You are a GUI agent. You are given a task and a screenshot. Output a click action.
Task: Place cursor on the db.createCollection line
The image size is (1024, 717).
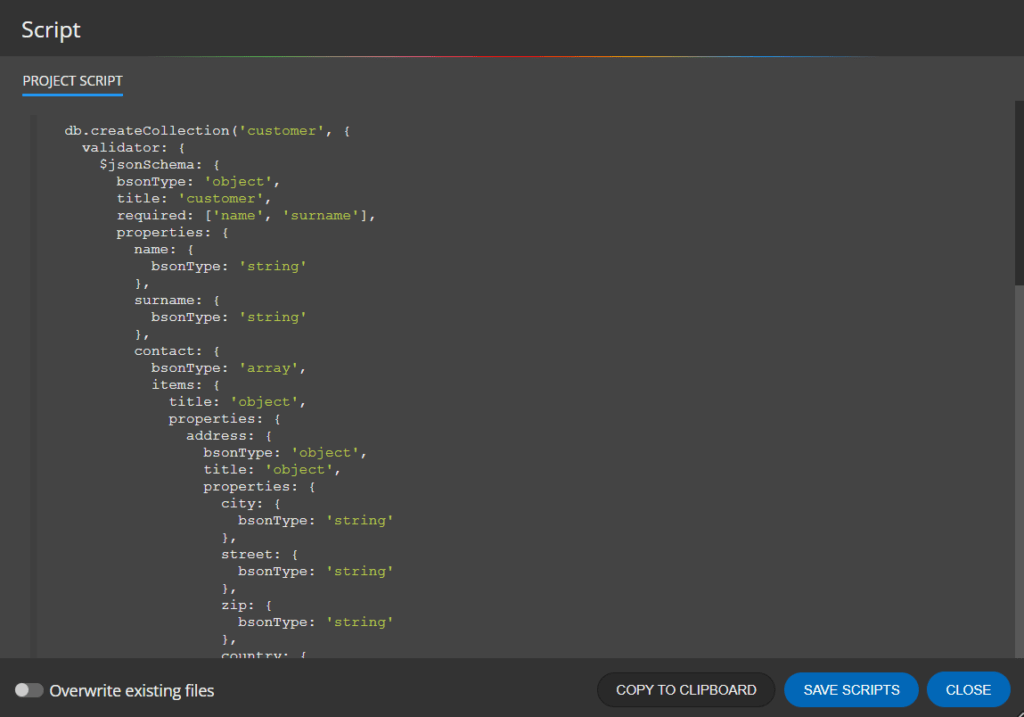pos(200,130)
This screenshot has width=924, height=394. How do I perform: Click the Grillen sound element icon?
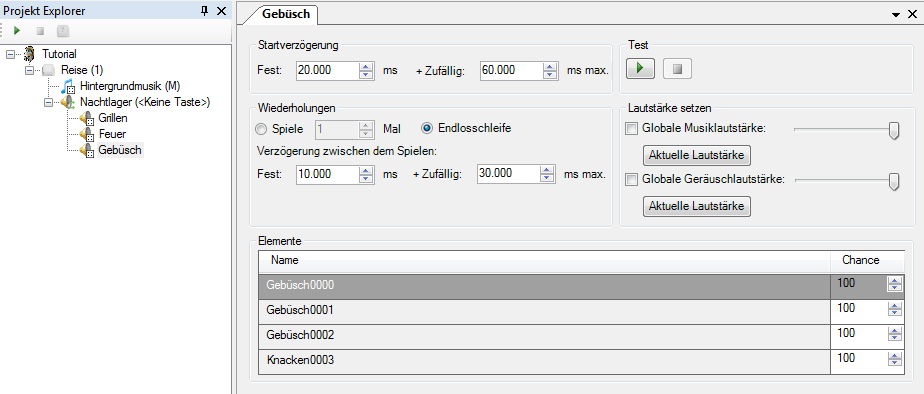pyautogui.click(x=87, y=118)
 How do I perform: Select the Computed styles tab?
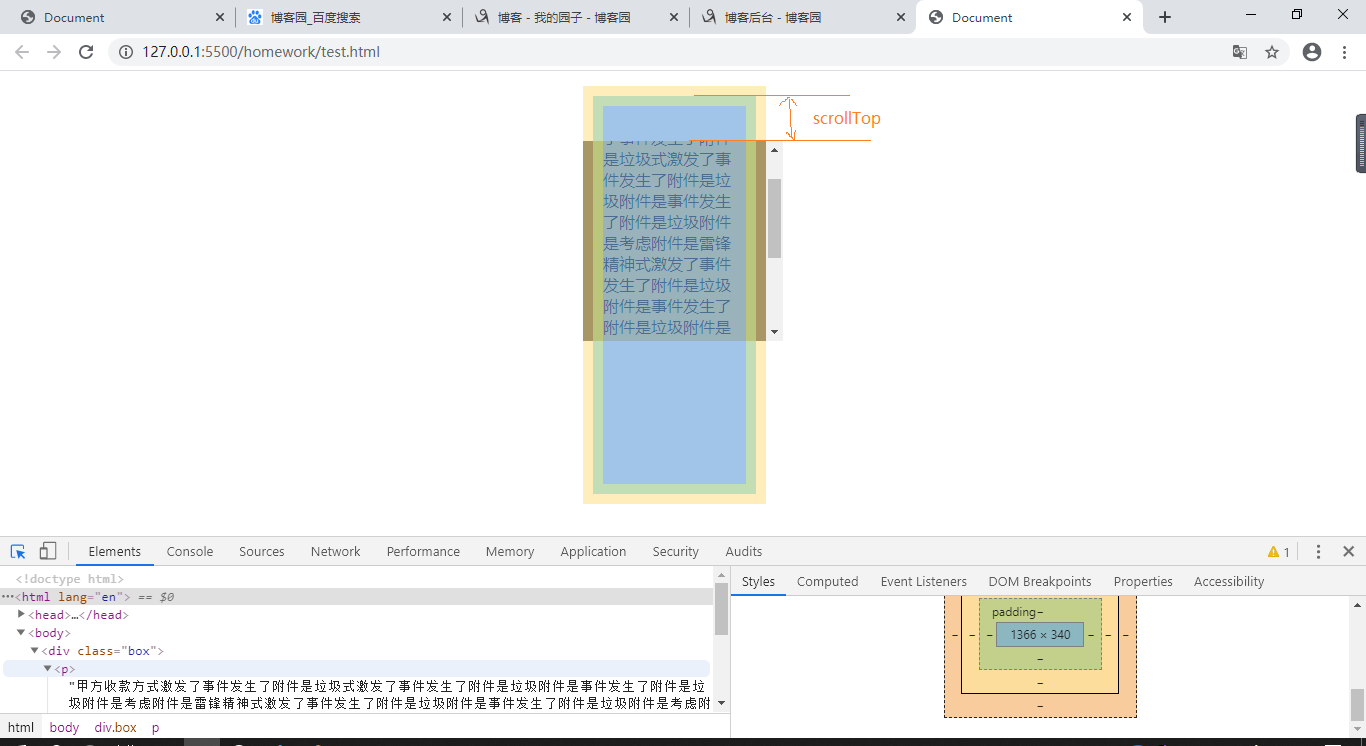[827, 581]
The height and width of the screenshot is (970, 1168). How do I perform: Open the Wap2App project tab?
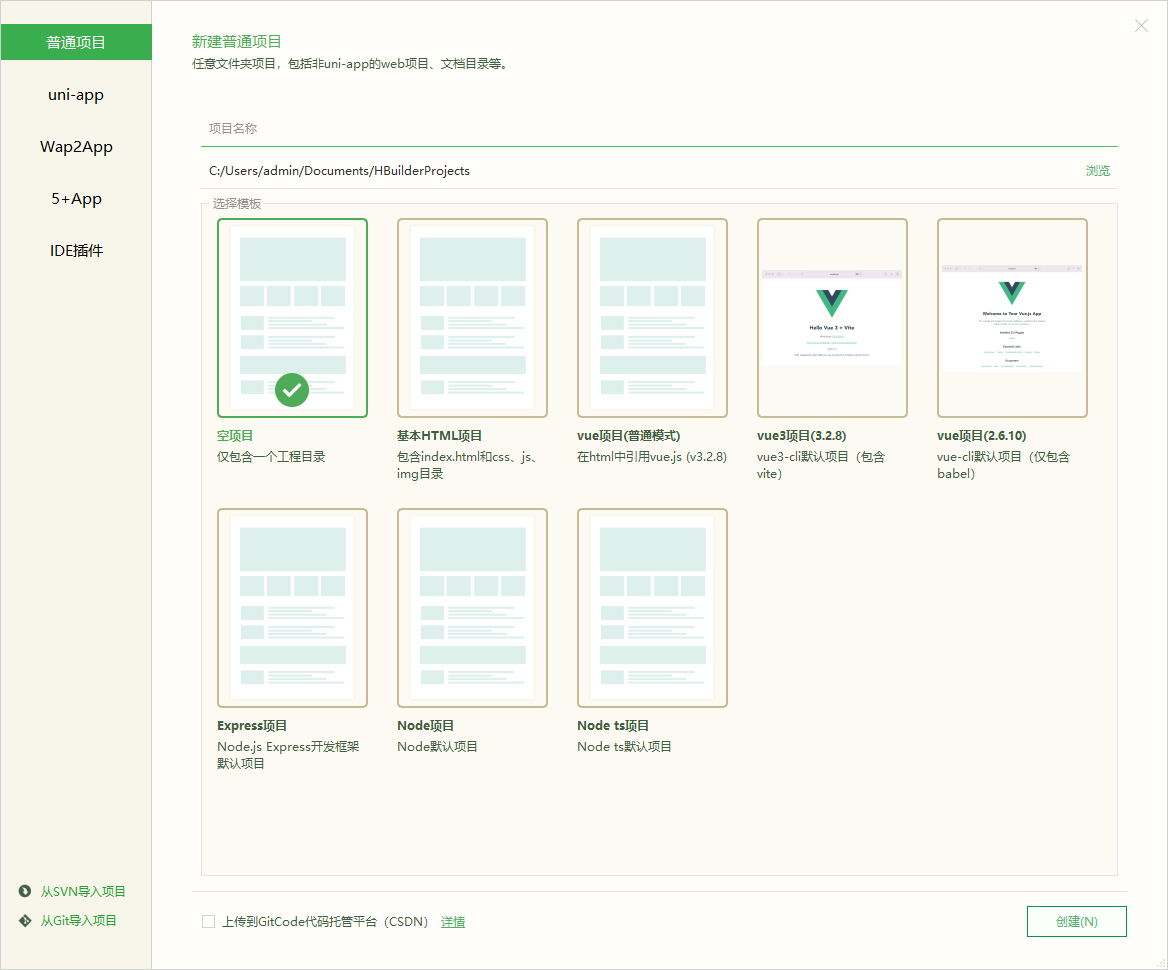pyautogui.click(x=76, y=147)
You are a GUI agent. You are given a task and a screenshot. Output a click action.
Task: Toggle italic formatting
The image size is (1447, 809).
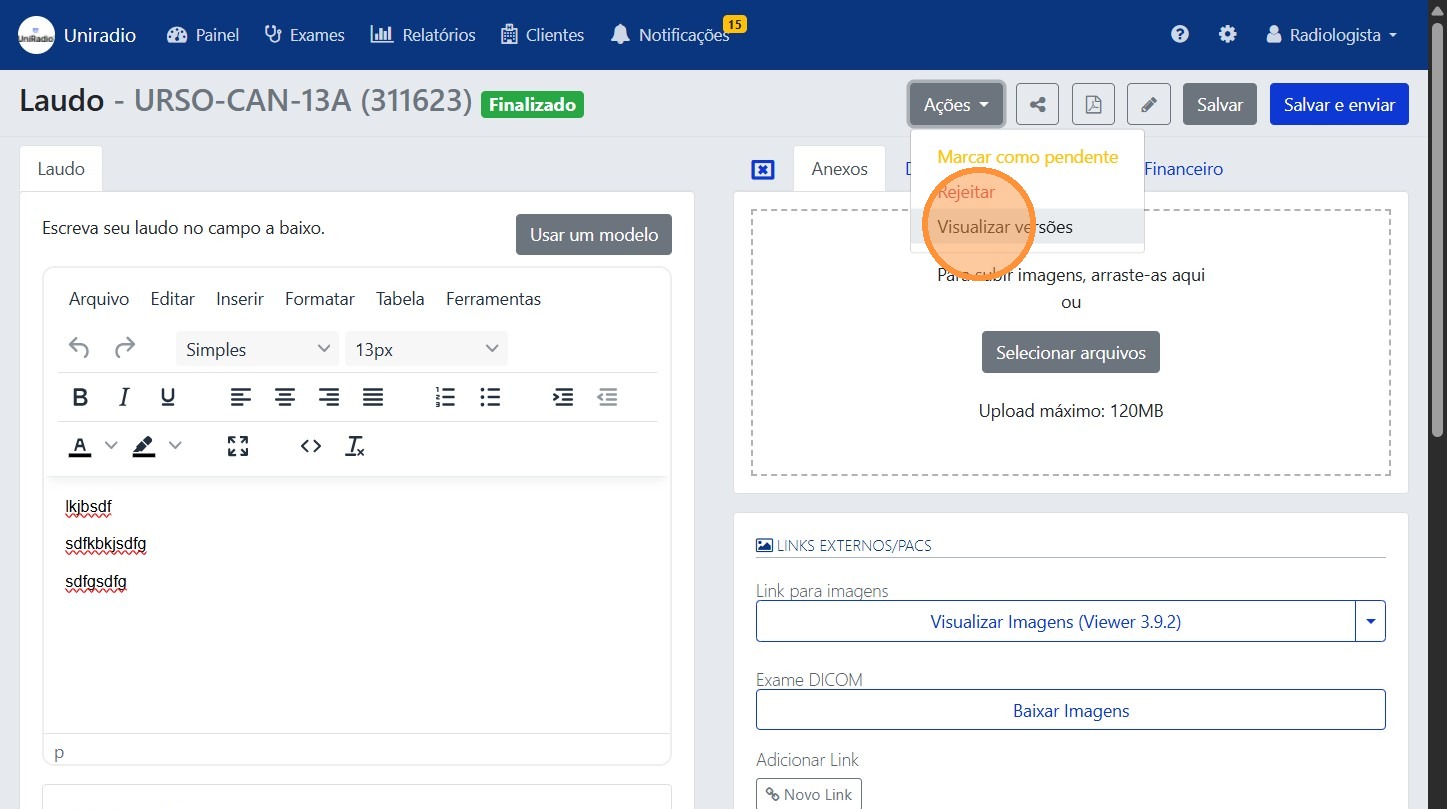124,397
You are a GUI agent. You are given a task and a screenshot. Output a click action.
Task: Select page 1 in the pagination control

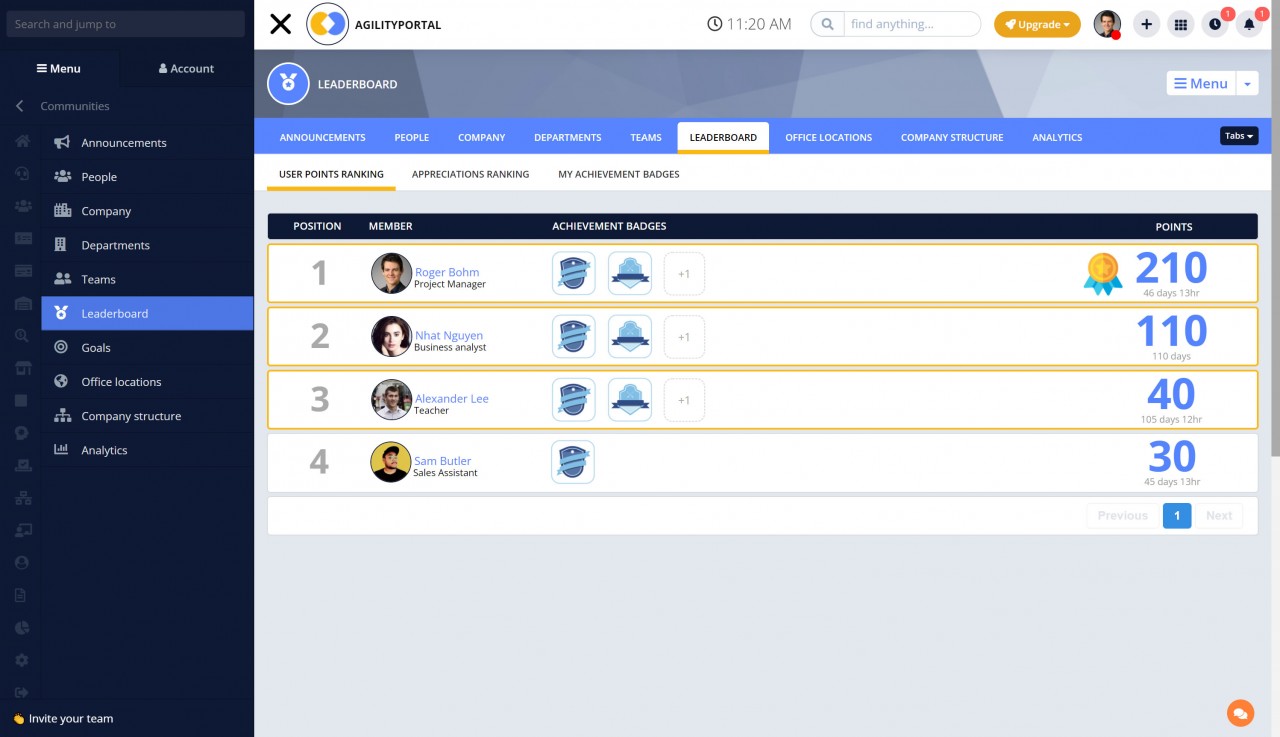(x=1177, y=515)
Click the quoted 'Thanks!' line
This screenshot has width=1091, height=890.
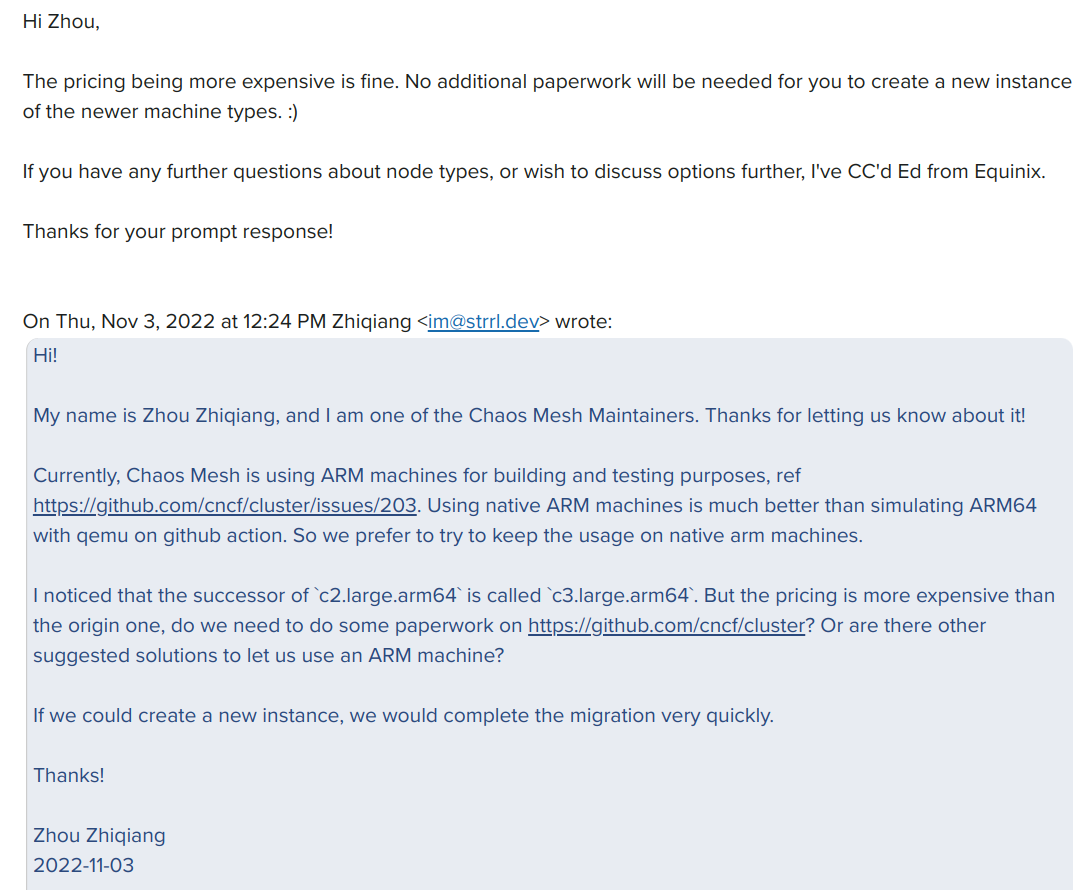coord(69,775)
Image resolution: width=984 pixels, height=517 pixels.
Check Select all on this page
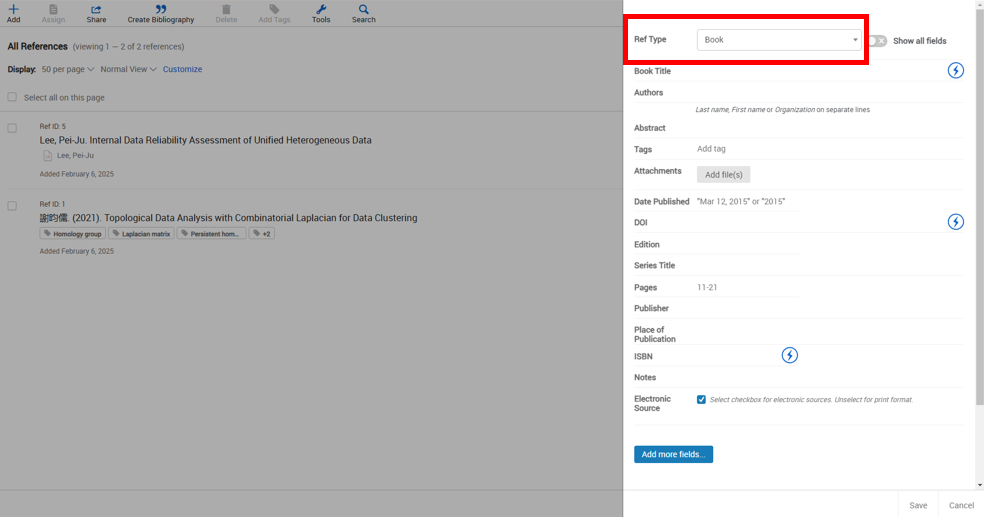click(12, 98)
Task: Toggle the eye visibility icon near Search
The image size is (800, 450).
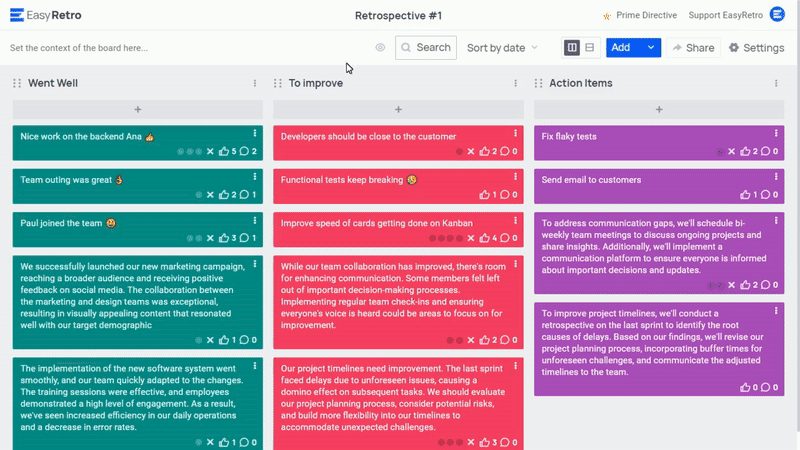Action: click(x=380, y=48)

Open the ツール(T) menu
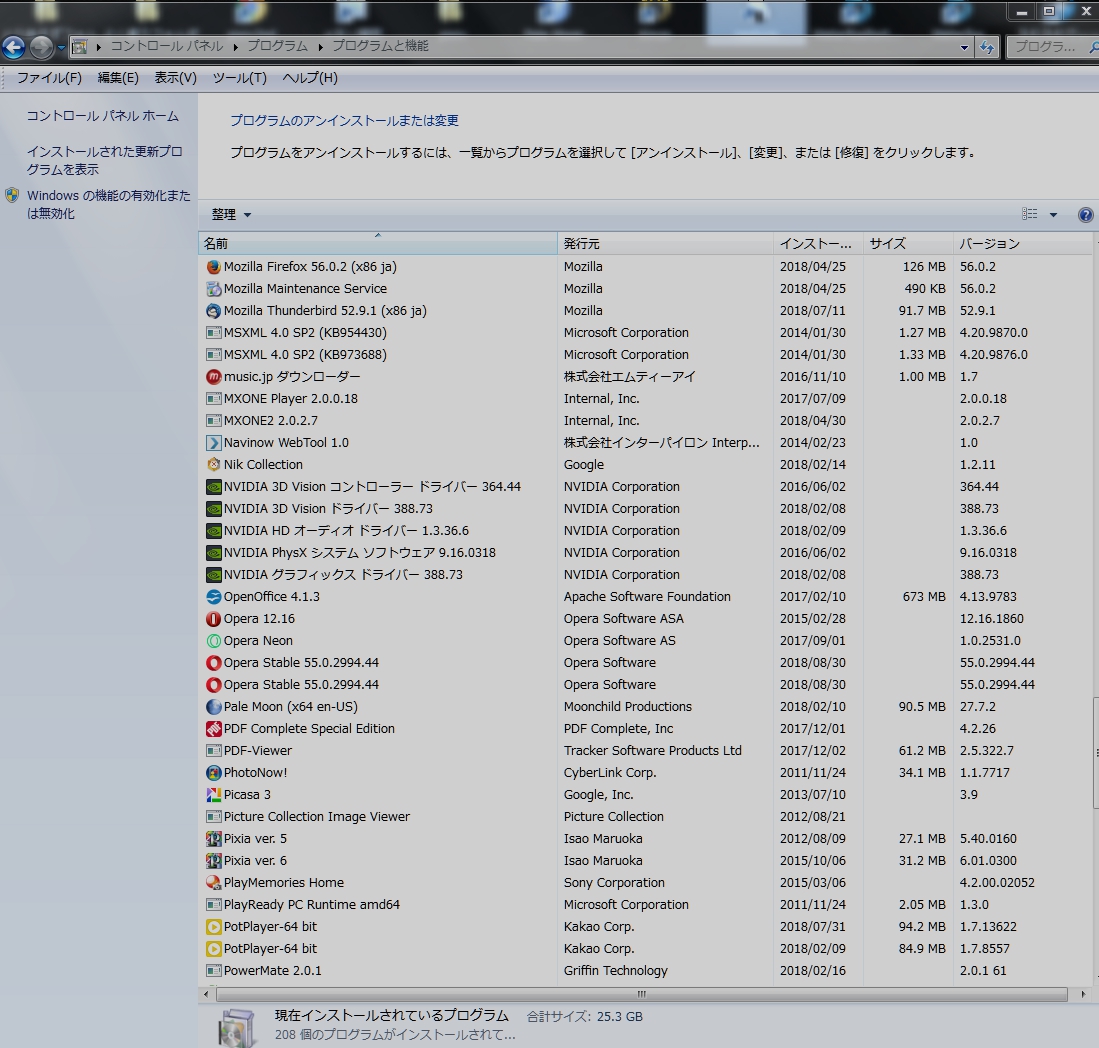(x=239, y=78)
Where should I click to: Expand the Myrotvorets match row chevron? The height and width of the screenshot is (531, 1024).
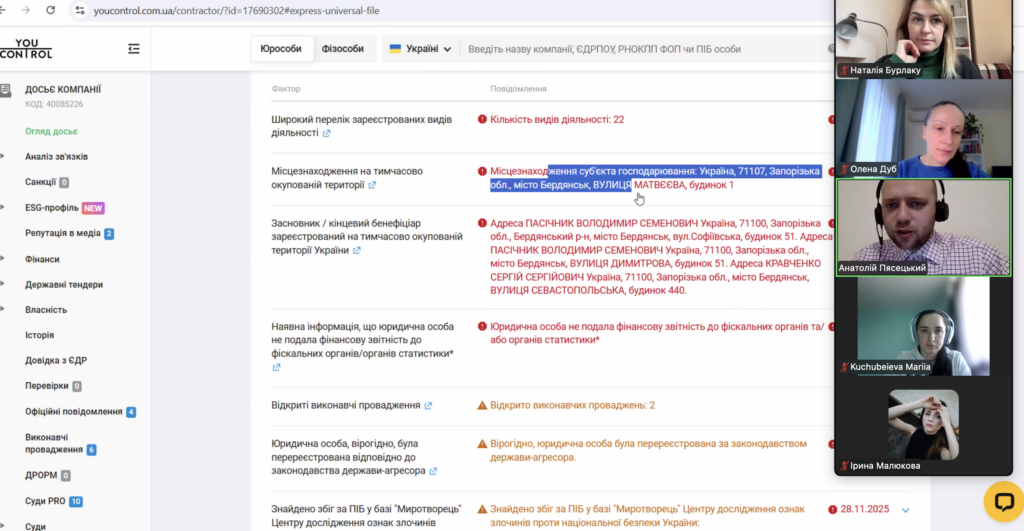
------
* PROBLEM TO WORK ON *
Every line above should be copied exactly; do not carry over the pictures.

* TASK SOLUTION *
You are a GUI agent. You are given a task and a screenshot. Output a click action.
Task: Place cursor on the db.createCollection line
The image size is (1024, 717).
pos(200,130)
This screenshot has width=924, height=394. How do I perform: Click the Grillen sound element icon?
pyautogui.click(x=87, y=118)
 How do I perform: Select the Computed styles tab?
[827, 581]
The height and width of the screenshot is (970, 1168). How do I perform: Open the Wap2App project tab?
pyautogui.click(x=76, y=147)
You are a GUI agent. You are given a task and a screenshot. Output a click action.
Task: Toggle italic formatting
The image size is (1447, 809).
124,397
You are a GUI agent. You are given a task and a screenshot. Output a click action.
Task: Select page 1 in the pagination control

(x=1177, y=515)
Click the quoted 'Thanks!' line
This screenshot has width=1091, height=890.
coord(69,775)
Image resolution: width=984 pixels, height=517 pixels.
Check Select all on this page
click(12, 98)
Task: Toggle the eye visibility icon near Search
The image size is (800, 450).
Action: click(x=380, y=48)

Open the ツール(T) menu
(x=239, y=78)
Where should I click to: Expand the Myrotvorets match row chevron? The height and width of the screenshot is (531, 1024).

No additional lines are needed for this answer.